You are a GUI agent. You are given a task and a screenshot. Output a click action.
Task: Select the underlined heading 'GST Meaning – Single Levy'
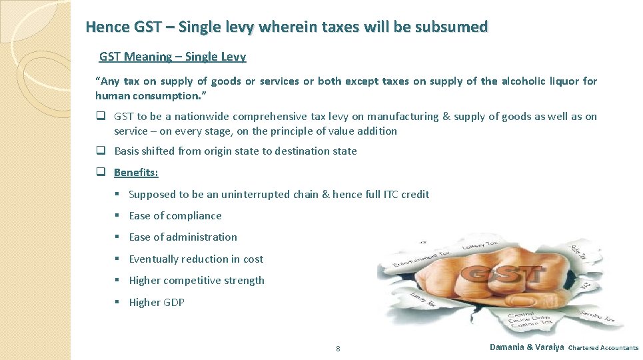(x=173, y=57)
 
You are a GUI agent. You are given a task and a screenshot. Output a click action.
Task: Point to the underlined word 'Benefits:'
(x=136, y=173)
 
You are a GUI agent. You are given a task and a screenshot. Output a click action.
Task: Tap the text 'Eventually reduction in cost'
(x=196, y=259)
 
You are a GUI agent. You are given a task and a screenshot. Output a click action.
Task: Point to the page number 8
(x=338, y=349)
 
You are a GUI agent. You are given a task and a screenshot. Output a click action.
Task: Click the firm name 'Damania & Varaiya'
(x=526, y=347)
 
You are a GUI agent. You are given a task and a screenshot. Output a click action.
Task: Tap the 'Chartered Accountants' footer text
(x=603, y=348)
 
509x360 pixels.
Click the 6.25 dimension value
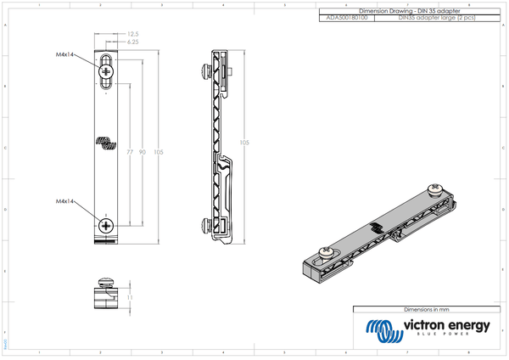coord(134,42)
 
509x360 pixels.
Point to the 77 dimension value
coord(130,152)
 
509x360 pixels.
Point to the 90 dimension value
coord(143,152)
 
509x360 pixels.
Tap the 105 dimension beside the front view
coord(159,152)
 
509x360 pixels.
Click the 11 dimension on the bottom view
coord(129,298)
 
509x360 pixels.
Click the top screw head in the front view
coord(106,72)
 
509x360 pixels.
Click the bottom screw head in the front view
coord(106,225)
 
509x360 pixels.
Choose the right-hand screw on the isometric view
coord(435,188)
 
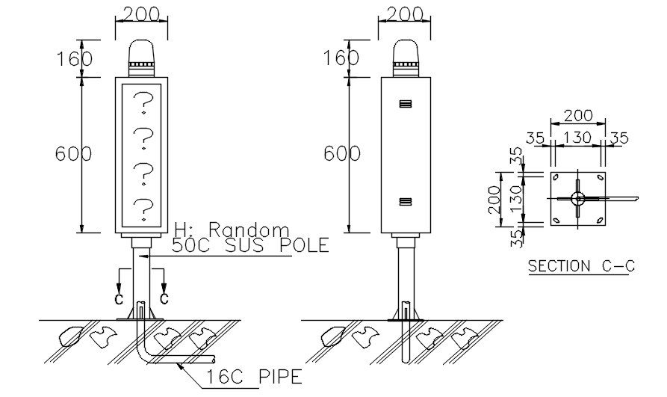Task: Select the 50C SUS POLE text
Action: (x=250, y=245)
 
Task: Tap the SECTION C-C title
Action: (x=579, y=265)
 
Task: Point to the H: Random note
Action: (x=231, y=229)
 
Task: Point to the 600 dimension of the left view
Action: (x=73, y=154)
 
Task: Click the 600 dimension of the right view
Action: (x=341, y=154)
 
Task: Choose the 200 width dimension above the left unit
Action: (x=141, y=14)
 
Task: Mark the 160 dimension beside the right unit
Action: (x=341, y=58)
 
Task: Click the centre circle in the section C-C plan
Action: (x=577, y=198)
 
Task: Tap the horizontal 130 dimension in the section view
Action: (x=578, y=138)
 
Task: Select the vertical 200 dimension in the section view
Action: (x=494, y=198)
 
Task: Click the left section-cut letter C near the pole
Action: (x=119, y=298)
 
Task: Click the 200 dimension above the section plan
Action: (x=578, y=115)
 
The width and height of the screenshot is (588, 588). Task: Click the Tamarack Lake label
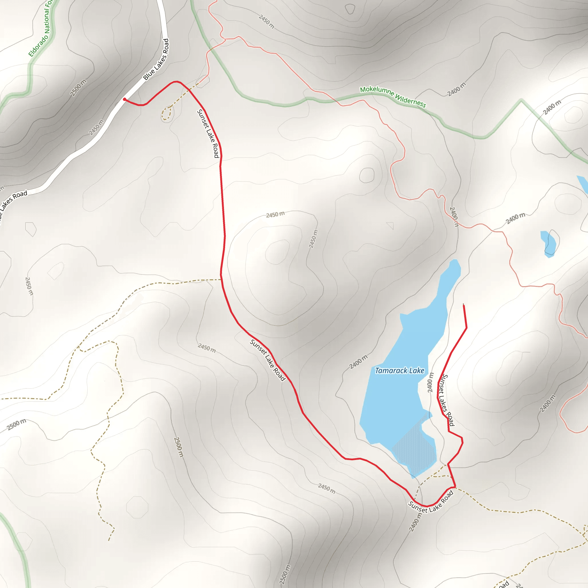click(x=399, y=370)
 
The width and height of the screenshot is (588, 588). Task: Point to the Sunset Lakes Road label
click(x=448, y=400)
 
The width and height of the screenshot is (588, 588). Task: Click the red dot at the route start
click(x=125, y=99)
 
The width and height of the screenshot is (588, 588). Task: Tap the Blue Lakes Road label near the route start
click(x=156, y=60)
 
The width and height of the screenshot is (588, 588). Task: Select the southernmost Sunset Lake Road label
click(x=431, y=502)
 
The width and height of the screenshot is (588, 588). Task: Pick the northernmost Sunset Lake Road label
click(x=208, y=133)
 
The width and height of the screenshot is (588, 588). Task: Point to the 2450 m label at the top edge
click(x=266, y=22)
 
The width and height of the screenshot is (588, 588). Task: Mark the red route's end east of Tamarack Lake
click(x=463, y=305)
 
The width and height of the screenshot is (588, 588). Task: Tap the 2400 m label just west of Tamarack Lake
click(x=358, y=361)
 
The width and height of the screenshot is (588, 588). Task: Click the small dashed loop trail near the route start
click(x=167, y=113)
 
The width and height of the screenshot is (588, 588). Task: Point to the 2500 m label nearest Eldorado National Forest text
click(x=78, y=88)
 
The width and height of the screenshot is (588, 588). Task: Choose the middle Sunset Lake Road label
click(x=268, y=360)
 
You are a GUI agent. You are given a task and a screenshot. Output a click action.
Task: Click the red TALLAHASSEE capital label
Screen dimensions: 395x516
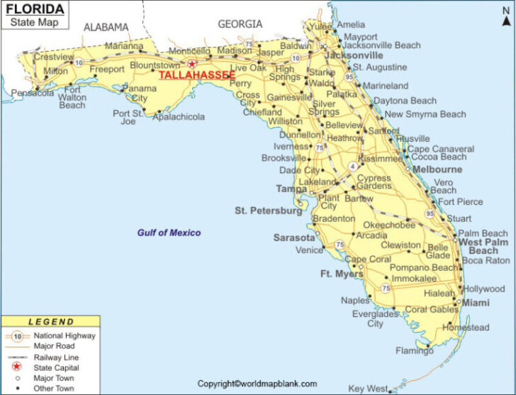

Exercise requirements = Can you convert the lines above into a Markdown table with the columns Row and Line, one row per line, with blank lines skipped and the pictures left out?

Output of the exercise =
| Row | Line |
|---|---|
| 1 | You are a GUI agent. You are given a task and a screenshot. Output a click action. |
| 2 | Task: Select the underlined heading 'GST Meaning – Single Levy' |
| 3 | (x=173, y=57) |
| 4 | You are a GUI agent. You are given a task and a screenshot. Output a click action. |
| 5 | Task: Point to the underlined word 'Benefits:' |
| 6 | (x=136, y=173) |
| 7 | You are a GUI agent. You are given a task and a screenshot. Output a click action. |
| 8 | Task: Tap the text 'Eventually reduction in cost' |
| 9 | (x=196, y=259) |
| 10 | You are a GUI agent. You are given a task and a screenshot. Output a click action. |
| 11 | Task: Point to the page number 8 |
| 12 | (x=338, y=349) |
| 13 | You are a GUI agent. You are given a task and a screenshot. Output a click action. |
| 14 | Task: Click the firm name 'Damania & Varaiya' |
| 15 | (x=526, y=347) |
| 16 | You are a GUI agent. You are given a task and a screenshot. Output a click action. |
| 17 | Task: Tap the 'Chartered Accountants' footer text |
| 18 | (x=603, y=348) |
| 19 | 509x360 pixels. |
| 20 | Click the 6.25 dimension value |
| 21 | coord(134,42) |
| 22 | 509x360 pixels. |
| 23 | Point to the 77 dimension value |
| 24 | coord(130,152) |
| 25 | 509x360 pixels. |
| 26 | Point to the 90 dimension value |
| 27 | coord(143,152) |
| 28 | 509x360 pixels. |
| 29 | Tap the 105 dimension beside the front view |
| 30 | coord(159,152) |
| 31 | 509x360 pixels. |
| 32 | Click the 11 dimension on the bottom view |
| 33 | coord(129,298) |
| 34 | 509x360 pixels. |
| 35 | Click the top screw head in the front view |
| 36 | coord(106,72) |
| 37 | 509x360 pixels. |
| 38 | Click the bottom screw head in the front view |
| 39 | coord(106,225) |
| 40 | 509x360 pixels. |
| 41 | Choose the right-hand screw on the isometric view |
| 42 | coord(435,188) |
| 43 | Task: Select the 50C SUS POLE text |
| 44 | Action: (x=250, y=245) |
| 45 | Task: Tap the SECTION C-C title |
| 46 | Action: (x=579, y=265) |
| 47 | Task: Point to the H: Random note |
| 48 | Action: (x=231, y=229) |
| 49 | Task: Point to the 600 dimension of the left view |
| 50 | Action: (x=73, y=154) |
| 51 | Task: Click the 600 dimension of the right view |
| 52 | Action: (x=341, y=154) |
| 53 | Task: Choose the 200 width dimension above the left unit |
| 54 | Action: (x=141, y=14) |
| 55 | Task: Mark the 160 dimension beside the right unit |
| 56 | Action: (x=341, y=58) |
| 57 | Task: Click the centre circle in the section C-C plan |
| 58 | Action: (x=577, y=198) |
| 59 | Task: Tap the horizontal 130 dimension in the section view |
| 60 | Action: (x=578, y=138) |
| 61 | Task: Select the vertical 200 dimension in the section view |
| 62 | Action: (x=494, y=198) |
| 63 | Task: Click the left section-cut letter C near the pole |
| 64 | Action: (x=119, y=298) |
| 65 | Task: Click the 200 dimension above the section plan |
| 66 | Action: (x=578, y=115) |
| 67 | The width and height of the screenshot is (588, 588). Task: Click the Tamarack Lake label |
| 68 | click(x=399, y=370) |
| 69 | The width and height of the screenshot is (588, 588). Task: Point to the Sunset Lakes Road label |
| 70 | click(x=448, y=400) |
| 71 | The width and height of the screenshot is (588, 588). Task: Click the red dot at the route start |
| 72 | click(x=125, y=99) |
| 73 | The width and height of the screenshot is (588, 588). Task: Tap the Blue Lakes Road label near the route start |
| 74 | click(x=156, y=60) |
| 75 | The width and height of the screenshot is (588, 588). Task: Select the southernmost Sunset Lake Road label |
| 76 | click(x=431, y=502) |
| 77 | The width and height of the screenshot is (588, 588). Task: Pick the northernmost Sunset Lake Road label |
| 78 | click(x=208, y=133) |
| 79 | The width and height of the screenshot is (588, 588). Task: Point to the 2450 m label at the top edge |
| 80 | click(x=266, y=22) |
| 81 | The width and height of the screenshot is (588, 588). Task: Mark the red route's end east of Tamarack Lake |
| 82 | click(x=463, y=305) |
| 83 | The width and height of the screenshot is (588, 588). Task: Tap the 2400 m label just west of Tamarack Lake |
| 84 | click(x=358, y=361) |
| 85 | The width and height of the screenshot is (588, 588). Task: Click the small dashed loop trail near the route start |
| 86 | click(x=167, y=113) |
| 87 | The width and height of the screenshot is (588, 588). Task: Point to the 2500 m label nearest Eldorado National Forest text |
| 88 | click(x=78, y=88) |
| 89 | The width and height of the screenshot is (588, 588). Task: Choose the middle Sunset Lake Road label |
| 90 | click(x=268, y=360) |
| 91 | You are a GUI agent. You are given a task and a screenshot. Output a click action. |
| 92 | Task: Click the red TALLAHASSEE capital label |
| 93 | Screen dimensions: 395x516 |